Items listed in a dataset
- - -
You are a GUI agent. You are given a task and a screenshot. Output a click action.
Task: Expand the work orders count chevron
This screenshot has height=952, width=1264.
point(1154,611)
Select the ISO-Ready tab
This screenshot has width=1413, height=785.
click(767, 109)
- - -
**What this task involves**
Rewrite the listing with "chevron" changed to "arrow icon" and nothing else altered.

**Finished task**
You are a GUI agent. You are given a task and a screenshot. Output a click action.
Task: Expand the work orders count arrow icon
This screenshot has height=952, width=1264.
point(1154,611)
Select the ISO-Ready tab
This screenshot has width=1413, height=785.
click(767, 109)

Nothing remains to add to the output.